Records
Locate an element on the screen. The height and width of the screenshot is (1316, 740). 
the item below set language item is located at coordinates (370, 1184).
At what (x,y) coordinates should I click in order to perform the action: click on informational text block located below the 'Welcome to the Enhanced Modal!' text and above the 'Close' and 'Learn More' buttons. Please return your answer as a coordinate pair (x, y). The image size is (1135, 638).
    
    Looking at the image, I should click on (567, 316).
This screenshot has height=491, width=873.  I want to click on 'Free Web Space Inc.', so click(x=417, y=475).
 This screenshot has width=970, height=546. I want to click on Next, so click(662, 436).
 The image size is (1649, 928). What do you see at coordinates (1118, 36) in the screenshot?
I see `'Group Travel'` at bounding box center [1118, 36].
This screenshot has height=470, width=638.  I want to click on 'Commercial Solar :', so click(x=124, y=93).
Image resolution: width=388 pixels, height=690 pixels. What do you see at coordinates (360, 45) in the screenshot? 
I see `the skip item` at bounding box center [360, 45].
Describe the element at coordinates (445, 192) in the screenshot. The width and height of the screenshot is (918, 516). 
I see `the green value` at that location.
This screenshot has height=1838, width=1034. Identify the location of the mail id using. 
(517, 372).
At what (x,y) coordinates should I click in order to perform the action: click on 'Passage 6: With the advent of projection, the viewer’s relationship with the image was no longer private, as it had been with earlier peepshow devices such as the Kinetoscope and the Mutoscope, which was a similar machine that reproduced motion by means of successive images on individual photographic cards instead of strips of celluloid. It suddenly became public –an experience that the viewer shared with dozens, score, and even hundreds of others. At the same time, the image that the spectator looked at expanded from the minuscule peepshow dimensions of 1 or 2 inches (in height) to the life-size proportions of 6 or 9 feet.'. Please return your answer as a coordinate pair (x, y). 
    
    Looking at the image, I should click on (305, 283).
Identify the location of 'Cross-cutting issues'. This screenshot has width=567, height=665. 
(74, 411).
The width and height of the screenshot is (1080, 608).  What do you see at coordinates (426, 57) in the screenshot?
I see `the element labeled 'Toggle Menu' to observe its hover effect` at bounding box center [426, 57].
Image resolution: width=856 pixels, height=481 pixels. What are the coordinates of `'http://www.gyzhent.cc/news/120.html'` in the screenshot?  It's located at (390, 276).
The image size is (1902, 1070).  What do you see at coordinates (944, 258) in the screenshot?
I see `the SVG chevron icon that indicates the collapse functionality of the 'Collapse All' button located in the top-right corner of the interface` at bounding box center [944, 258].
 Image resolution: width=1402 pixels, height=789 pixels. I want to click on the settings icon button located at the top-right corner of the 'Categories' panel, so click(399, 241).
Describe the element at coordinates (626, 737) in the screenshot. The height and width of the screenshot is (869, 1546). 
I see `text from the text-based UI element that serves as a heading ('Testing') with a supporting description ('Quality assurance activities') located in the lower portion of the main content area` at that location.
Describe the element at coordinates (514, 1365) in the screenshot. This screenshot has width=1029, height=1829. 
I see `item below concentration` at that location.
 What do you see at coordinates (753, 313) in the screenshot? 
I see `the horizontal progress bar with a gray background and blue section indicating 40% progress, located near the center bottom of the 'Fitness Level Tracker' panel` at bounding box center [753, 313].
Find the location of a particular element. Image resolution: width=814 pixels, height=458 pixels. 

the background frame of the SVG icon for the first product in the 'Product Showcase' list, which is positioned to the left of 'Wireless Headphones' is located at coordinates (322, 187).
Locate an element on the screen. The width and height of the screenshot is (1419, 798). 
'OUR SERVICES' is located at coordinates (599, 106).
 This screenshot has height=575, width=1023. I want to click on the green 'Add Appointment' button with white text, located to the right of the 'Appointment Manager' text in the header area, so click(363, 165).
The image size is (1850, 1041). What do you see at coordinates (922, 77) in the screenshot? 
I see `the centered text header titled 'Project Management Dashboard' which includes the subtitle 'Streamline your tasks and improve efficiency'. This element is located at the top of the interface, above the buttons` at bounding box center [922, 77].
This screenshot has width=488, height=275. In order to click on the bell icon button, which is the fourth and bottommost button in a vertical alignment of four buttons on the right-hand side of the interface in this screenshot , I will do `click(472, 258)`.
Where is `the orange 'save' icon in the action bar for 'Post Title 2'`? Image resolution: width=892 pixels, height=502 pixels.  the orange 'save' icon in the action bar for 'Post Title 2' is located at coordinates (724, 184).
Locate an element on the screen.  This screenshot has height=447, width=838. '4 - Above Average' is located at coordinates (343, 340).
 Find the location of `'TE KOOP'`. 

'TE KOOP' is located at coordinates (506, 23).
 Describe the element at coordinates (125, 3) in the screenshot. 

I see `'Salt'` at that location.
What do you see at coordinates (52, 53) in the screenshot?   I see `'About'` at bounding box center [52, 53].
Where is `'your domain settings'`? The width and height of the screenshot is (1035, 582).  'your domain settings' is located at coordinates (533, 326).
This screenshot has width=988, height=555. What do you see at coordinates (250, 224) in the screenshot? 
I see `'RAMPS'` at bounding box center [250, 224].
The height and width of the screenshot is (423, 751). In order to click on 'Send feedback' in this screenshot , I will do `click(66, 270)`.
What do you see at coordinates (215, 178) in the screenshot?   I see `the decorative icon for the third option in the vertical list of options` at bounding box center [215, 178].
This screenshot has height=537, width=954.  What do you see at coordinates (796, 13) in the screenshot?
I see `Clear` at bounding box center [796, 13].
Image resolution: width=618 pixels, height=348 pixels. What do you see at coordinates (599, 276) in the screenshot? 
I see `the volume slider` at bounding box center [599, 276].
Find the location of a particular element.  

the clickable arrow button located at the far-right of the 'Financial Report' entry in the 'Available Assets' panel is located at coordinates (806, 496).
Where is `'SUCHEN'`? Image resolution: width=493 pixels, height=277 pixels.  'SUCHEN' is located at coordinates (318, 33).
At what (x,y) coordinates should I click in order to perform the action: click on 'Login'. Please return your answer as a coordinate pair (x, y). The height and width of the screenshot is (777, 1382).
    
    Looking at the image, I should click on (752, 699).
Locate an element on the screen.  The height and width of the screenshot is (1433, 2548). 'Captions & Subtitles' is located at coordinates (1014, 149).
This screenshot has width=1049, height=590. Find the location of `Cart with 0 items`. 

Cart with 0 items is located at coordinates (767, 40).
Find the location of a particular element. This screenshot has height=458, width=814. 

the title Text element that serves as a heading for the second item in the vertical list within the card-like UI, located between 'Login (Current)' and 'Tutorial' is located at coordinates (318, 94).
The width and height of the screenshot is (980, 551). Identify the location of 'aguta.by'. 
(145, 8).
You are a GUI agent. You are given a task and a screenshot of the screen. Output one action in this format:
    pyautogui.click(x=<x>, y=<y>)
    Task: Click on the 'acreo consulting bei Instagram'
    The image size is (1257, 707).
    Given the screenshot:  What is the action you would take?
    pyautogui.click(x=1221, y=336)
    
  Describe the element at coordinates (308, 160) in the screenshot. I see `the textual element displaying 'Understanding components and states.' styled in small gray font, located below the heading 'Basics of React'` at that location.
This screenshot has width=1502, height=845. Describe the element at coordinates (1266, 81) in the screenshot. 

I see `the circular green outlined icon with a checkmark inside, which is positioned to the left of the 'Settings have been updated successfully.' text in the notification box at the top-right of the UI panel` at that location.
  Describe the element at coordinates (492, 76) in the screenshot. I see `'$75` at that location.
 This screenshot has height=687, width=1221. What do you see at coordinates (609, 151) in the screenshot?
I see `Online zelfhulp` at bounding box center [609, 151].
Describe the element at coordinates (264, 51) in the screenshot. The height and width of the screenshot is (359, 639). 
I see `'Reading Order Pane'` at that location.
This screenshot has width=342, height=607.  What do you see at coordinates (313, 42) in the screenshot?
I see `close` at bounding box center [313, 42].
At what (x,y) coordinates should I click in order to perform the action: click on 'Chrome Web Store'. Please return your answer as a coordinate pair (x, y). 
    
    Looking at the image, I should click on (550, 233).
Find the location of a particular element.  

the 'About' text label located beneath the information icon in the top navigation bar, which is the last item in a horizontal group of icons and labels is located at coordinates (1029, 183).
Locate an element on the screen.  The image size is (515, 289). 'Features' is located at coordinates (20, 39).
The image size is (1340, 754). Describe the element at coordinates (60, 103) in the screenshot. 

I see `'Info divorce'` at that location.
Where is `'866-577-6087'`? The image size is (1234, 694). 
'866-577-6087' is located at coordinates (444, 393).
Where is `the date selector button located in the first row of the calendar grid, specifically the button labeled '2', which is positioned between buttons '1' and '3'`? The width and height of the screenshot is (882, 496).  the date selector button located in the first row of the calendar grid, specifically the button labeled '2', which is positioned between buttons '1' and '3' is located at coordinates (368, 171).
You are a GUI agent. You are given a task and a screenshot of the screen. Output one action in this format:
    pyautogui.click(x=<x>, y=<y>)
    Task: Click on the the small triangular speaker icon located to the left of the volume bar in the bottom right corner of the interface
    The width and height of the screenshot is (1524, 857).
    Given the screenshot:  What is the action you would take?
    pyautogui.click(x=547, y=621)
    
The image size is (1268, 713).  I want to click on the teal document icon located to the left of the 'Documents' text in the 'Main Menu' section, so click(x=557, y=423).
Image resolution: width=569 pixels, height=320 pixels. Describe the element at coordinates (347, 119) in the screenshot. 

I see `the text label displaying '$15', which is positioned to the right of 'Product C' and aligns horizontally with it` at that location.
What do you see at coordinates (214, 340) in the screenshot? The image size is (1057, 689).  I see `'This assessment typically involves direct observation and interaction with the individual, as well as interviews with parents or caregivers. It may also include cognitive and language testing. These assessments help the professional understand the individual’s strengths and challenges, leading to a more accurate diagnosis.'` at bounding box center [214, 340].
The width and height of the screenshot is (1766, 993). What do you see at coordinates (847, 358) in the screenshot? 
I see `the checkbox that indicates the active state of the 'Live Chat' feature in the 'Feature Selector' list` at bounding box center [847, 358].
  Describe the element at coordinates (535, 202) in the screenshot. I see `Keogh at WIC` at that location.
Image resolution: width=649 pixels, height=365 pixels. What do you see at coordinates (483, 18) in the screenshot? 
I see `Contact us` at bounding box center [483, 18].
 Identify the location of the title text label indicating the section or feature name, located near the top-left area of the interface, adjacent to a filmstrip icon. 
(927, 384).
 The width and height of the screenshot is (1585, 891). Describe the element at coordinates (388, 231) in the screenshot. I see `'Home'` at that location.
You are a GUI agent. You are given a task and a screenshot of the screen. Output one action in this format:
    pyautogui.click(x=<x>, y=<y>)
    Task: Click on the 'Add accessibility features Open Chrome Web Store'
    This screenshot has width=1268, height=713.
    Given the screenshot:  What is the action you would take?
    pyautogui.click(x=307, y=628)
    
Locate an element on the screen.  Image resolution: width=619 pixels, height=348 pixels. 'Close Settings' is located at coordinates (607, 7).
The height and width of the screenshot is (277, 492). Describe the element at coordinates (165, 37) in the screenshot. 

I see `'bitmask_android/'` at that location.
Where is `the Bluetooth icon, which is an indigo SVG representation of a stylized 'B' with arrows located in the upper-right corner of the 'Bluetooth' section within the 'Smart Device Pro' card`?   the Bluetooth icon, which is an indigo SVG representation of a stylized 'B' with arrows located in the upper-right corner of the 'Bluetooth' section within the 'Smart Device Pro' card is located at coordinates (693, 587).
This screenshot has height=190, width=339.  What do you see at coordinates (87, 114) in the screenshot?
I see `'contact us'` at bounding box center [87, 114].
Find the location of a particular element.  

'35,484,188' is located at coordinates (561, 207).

## INSTRUCTIONS FOR THE TASK
Can you rewrite the rows as a two-column CSV with the columns "request" and "answer", one row per request, each value in a single quoted field with line breaks turned into spaces? Begin at the line that has "Image resolution: width=569", stop after the line that has "text label displaying", and include only those rows.

## OUTPUT BELOW
request,answer
"Image resolution: width=569 pixels, height=320 pixels. Describe the element at coordinates (347, 119) in the screenshot.","I see `the text label displaying '$15', which is positioned to the right of 'Product C' and aligns horizontally with it` at that location."